═══ Material for this task ═══
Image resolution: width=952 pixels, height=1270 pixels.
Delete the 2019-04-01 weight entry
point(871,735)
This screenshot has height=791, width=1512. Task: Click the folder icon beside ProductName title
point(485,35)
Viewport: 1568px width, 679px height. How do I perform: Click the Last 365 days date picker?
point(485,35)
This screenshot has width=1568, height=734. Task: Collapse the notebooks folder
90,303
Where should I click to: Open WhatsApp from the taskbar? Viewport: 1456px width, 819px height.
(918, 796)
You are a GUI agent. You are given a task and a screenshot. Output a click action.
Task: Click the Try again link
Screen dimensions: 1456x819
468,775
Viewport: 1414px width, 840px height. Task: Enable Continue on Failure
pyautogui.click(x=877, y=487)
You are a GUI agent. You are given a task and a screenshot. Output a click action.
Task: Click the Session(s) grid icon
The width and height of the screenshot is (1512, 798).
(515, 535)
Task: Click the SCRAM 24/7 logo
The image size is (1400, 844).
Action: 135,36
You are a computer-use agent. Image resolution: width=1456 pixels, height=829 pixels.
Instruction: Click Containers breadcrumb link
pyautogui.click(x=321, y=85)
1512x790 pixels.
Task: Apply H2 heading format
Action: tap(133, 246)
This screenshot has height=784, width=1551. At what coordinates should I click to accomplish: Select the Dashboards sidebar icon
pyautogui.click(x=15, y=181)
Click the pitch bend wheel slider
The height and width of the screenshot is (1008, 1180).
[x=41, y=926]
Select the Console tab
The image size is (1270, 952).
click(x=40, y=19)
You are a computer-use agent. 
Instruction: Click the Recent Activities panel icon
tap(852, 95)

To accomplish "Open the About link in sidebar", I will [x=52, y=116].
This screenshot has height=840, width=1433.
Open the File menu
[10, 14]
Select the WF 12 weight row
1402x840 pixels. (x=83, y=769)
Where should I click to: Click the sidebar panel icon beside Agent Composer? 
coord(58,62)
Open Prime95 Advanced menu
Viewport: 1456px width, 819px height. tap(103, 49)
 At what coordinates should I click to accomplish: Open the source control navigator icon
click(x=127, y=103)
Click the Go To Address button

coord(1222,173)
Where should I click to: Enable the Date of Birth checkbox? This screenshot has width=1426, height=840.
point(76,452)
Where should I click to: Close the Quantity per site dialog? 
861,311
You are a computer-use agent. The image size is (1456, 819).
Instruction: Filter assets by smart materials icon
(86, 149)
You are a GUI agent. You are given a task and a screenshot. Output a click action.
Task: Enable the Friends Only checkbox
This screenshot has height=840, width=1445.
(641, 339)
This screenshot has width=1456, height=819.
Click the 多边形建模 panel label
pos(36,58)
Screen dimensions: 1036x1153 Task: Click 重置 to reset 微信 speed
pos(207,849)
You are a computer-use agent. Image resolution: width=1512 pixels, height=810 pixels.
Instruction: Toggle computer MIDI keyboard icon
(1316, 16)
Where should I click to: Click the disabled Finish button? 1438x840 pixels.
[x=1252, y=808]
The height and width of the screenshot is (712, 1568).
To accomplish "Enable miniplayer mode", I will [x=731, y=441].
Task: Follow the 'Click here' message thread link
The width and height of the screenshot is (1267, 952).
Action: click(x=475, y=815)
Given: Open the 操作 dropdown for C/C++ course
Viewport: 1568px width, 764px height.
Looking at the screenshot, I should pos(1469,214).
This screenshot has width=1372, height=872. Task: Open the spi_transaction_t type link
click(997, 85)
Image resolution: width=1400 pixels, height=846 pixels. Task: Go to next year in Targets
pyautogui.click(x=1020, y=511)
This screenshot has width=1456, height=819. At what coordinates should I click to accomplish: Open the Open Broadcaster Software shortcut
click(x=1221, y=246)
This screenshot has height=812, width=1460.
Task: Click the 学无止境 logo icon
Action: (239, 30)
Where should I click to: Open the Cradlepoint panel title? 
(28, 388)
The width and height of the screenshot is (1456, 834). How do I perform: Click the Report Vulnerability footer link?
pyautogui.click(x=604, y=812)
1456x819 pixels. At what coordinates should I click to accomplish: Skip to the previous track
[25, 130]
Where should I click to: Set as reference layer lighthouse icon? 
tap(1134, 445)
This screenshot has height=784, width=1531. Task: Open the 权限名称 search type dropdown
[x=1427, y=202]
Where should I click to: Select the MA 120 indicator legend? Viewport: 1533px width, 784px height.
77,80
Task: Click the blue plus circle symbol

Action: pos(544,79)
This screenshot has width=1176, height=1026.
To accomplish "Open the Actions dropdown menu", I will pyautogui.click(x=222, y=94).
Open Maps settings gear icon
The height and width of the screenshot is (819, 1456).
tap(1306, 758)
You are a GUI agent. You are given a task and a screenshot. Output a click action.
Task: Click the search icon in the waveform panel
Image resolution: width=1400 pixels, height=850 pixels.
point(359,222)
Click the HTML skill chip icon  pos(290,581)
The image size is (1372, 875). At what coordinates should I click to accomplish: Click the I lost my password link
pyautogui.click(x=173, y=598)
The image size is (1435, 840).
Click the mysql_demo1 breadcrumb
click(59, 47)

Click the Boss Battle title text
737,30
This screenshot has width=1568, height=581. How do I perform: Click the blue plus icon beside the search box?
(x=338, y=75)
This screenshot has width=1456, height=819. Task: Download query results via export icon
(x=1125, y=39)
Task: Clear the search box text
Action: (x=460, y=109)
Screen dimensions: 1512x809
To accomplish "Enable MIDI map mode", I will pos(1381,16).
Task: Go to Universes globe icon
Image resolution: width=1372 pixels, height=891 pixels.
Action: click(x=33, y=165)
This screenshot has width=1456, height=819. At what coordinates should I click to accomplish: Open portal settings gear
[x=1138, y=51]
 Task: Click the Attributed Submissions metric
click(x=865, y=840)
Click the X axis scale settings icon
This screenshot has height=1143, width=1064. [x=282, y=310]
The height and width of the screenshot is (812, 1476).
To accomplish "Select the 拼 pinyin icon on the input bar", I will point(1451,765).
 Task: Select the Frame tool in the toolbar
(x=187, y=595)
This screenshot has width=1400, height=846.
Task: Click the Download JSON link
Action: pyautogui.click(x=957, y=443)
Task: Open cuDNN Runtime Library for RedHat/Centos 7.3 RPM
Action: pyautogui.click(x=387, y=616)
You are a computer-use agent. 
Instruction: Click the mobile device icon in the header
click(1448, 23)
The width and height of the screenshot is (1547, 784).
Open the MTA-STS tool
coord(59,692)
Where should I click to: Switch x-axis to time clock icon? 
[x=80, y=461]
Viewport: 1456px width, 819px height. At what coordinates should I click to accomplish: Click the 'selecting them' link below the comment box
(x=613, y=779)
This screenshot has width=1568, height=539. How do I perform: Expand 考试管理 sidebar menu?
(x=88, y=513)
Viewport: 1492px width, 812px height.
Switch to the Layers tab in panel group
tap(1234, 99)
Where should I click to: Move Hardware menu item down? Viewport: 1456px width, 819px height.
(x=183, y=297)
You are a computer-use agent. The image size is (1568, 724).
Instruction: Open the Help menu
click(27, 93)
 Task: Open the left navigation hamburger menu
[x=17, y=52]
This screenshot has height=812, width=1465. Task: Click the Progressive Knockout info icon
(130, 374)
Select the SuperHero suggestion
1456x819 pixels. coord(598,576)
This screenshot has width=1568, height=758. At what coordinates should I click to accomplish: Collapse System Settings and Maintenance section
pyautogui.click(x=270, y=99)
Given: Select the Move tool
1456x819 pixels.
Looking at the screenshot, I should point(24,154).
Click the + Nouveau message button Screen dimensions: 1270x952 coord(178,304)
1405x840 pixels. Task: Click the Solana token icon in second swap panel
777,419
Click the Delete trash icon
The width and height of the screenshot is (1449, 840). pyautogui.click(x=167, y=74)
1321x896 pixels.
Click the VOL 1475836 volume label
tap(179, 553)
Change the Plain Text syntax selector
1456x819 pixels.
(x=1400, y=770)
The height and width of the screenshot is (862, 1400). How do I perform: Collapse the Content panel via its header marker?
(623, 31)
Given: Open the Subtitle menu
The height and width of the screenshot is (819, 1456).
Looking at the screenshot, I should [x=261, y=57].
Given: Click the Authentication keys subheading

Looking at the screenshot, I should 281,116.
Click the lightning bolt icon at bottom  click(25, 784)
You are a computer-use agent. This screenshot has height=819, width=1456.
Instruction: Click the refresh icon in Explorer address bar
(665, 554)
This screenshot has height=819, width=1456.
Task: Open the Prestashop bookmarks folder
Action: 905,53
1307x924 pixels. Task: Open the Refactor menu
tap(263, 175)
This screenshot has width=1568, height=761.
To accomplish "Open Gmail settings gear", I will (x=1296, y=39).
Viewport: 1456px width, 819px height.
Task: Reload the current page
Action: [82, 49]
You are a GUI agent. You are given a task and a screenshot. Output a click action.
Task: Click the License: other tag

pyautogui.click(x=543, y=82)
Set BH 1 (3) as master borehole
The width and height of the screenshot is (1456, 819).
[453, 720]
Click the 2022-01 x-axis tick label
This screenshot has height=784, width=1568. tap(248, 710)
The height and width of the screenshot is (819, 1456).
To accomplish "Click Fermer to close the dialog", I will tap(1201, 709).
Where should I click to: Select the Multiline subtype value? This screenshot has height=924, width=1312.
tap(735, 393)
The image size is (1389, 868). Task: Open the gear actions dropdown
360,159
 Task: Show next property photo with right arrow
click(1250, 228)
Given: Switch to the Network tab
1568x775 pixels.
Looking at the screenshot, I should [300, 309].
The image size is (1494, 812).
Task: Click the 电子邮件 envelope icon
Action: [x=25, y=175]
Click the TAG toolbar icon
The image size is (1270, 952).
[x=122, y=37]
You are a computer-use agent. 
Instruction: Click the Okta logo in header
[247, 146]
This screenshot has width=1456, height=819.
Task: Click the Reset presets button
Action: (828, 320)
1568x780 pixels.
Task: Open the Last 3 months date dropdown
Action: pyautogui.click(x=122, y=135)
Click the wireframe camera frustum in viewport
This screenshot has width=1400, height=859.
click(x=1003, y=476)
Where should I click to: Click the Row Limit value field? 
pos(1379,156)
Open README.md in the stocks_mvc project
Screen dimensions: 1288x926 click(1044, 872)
═══
As listed above, the lines from the line with "The height and width of the screenshot is (712, 1568)." to the line with "Given: Open the 操作 dropdown for C/C++ course" are to be echoed exactly, with both ends included and nothing added.

### Answer box
The height and width of the screenshot is (712, 1568).
To accomplish "Enable miniplayer mode", I will [x=731, y=441].
Task: Follow the 'Click here' message thread link
The width and height of the screenshot is (1267, 952).
Action: click(x=475, y=815)
Given: Open the 操作 dropdown for C/C++ course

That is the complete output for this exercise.